If you have an uphill hike in your future, you may be worried about how your body is going to hold up over mile after mile of altitude gain. Whether you're joining friends on a mountain climb or you're taking the kids up a steep trail, there are a few things you can do to keep the experience from being a painful one. A little training, some stretching, and good planning, and you'll be leading the way on your uphill climb!
No matter what pace you do it at, uphill climbing requires hard work from your hamstrings. These powerful leg muscles work overtime when it comes to propelling you uphill. On the downhill leg, your toes and knees take more of the brunt. And if you'll be carrying a backpack, your upper body also plays a big part. Not only will you need the core muscles to carry your pack for hours, but you'll need arm and shoulder strength to get your pack on and off.
Depending on the length of the hike you're planning, you might beef up your training by adding some cardiovascular exercise to your fitness routine. This is the time to schedule that daily walk or jog, and to ramp up your activity from whatever you normally do. If your hike will be very steep, you might add some stair sets to your workout. You can do these at home or go to a facility like a stadium that has a lot of stairs for extended climbs. Alternately, many gyms have stair-step cardio machines that will help you get into climbing shape.
Add stretching to your routine. Stretching not only helps prevent injuries, it also helps tired muscles recover from a hard workout. After all, if Michael Jordan believed in stretching before and after basketball games, shouldn't you? Be sure to do toe-touch stretches that extend your hamstrings, quad stretches, and calf stretches (put your hands against the wall and extend one leg behind you, gently pressing your heel toward the floor until you feel a nice stretch).
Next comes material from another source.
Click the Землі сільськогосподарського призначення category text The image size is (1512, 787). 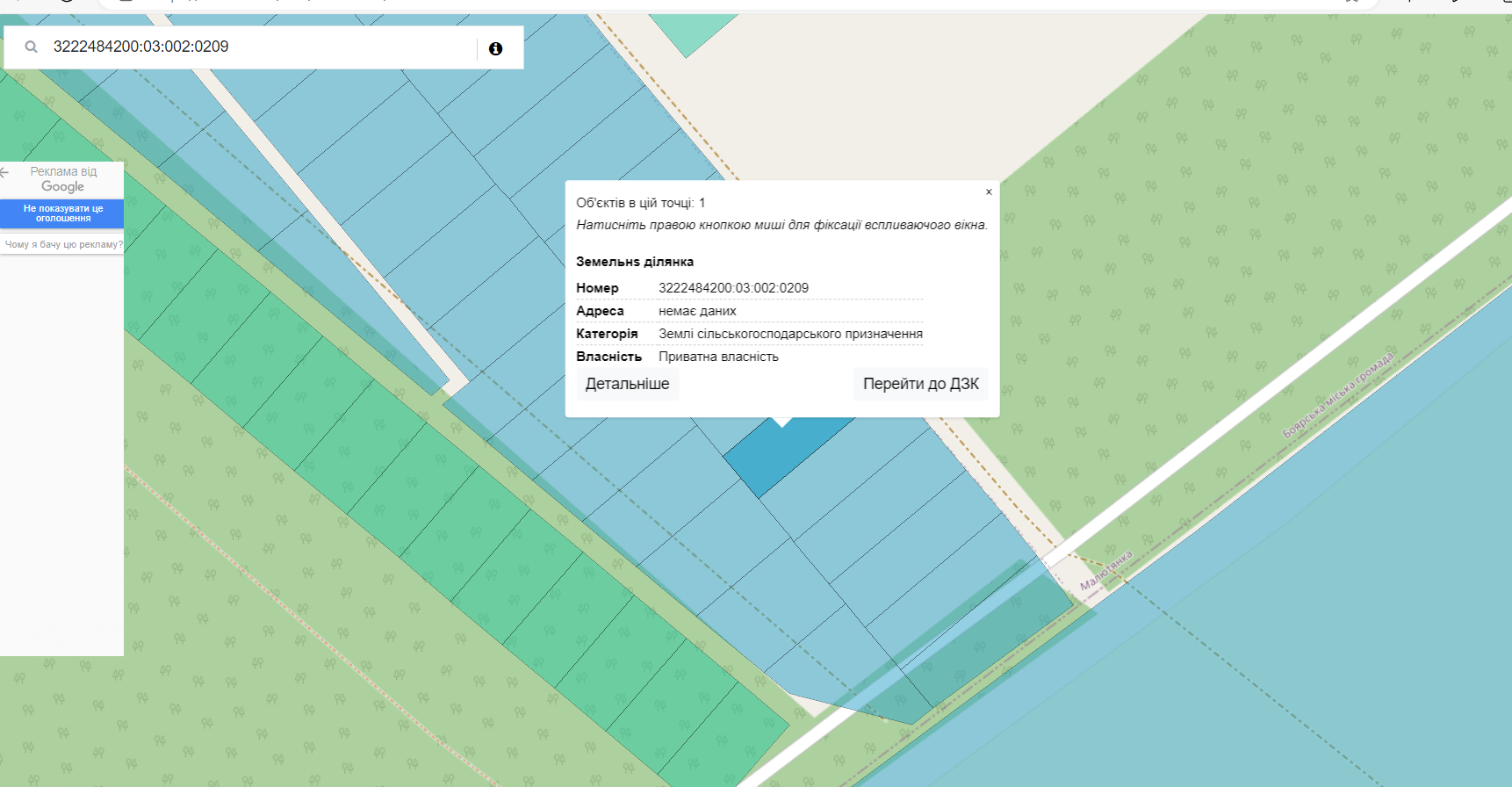790,334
Weight lifting will help you build new muscles. With a simple pair of dumbbells‚ or even heavy soup cans‚ you can do shoulder presses, bicep curls, triceps extensions, and one-arm rows. If you go to a gym, you can use the squat press machines to build stronger quad and hamstring muscles. At home, lunges and calf raises will help you be fit and strong. As an added bonus, each of these at-home exercises requires you to practice balance, a skill that will serve you well on the trail.
Now it's time to increase the difficulty of your daily walk or jog. If you've been jogging for twenty minutes, try alternating one day of longer jogging (building up to forty minutes) with a hilly hike while wearing a backpack. If you'll be wearing boots on your hike, wear those on your practice hikes as well. If you've been walking for your exercise, alternate longer walks with walks that include hills. You may find so invigorated by your workout that you don't want to quit when you reach the end, and that's a perfect time to turn around and do the hill one more time or to go just a little farther.
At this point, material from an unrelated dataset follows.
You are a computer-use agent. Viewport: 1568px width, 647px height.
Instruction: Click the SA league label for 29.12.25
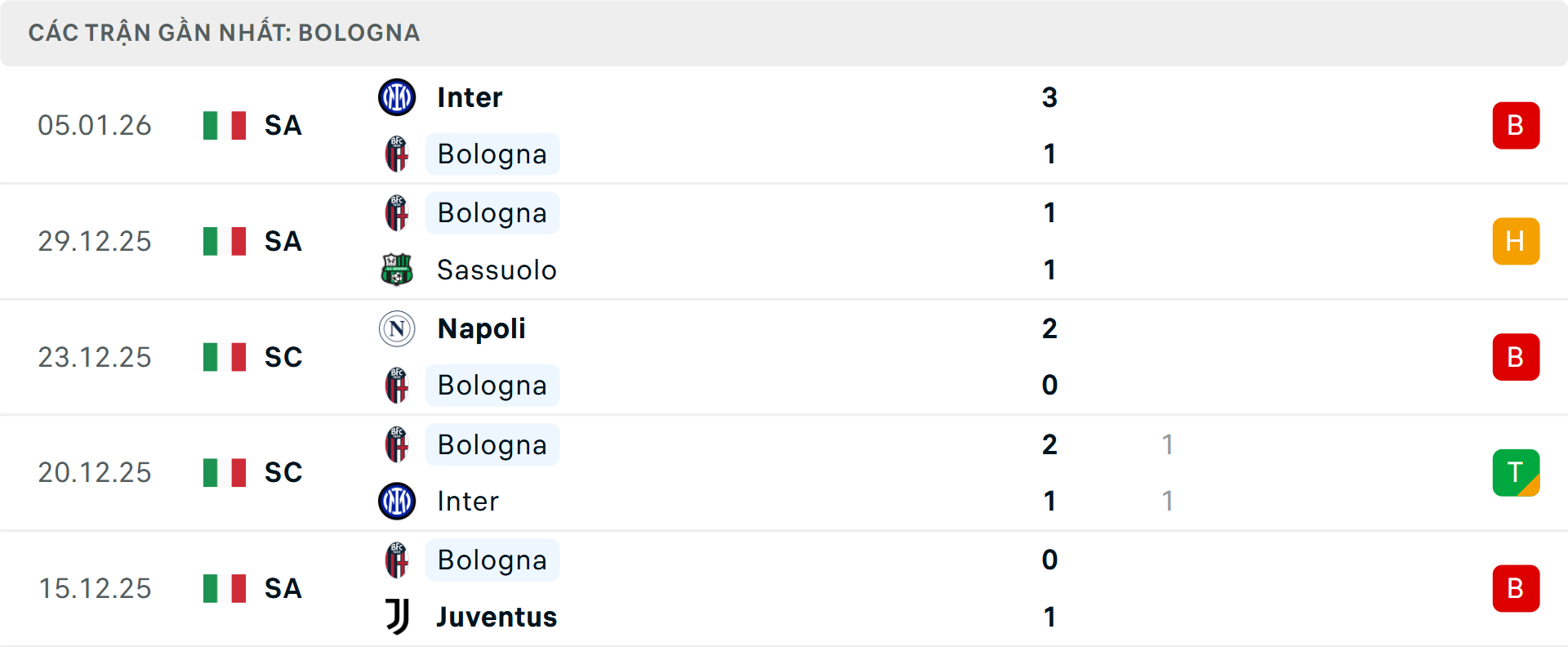point(283,241)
As with any workout program, the key is to keep at it. Even if you don't feel up to your full workout, make a promise to yourself that you'll at least get started. Odds are that once you get moving, you'll be more interested in keeping on until you finish. And if you find your motivation lagging, keep your goal in mind. One day in the near future, you'll be climbing up a wooded trail, heading toward gorgeous vistas and clear blue skies. You might even get above the treeline and see some amazing birds and wildlife. Keep that picture in your mind's eye and enjoy the process of getting in great shape!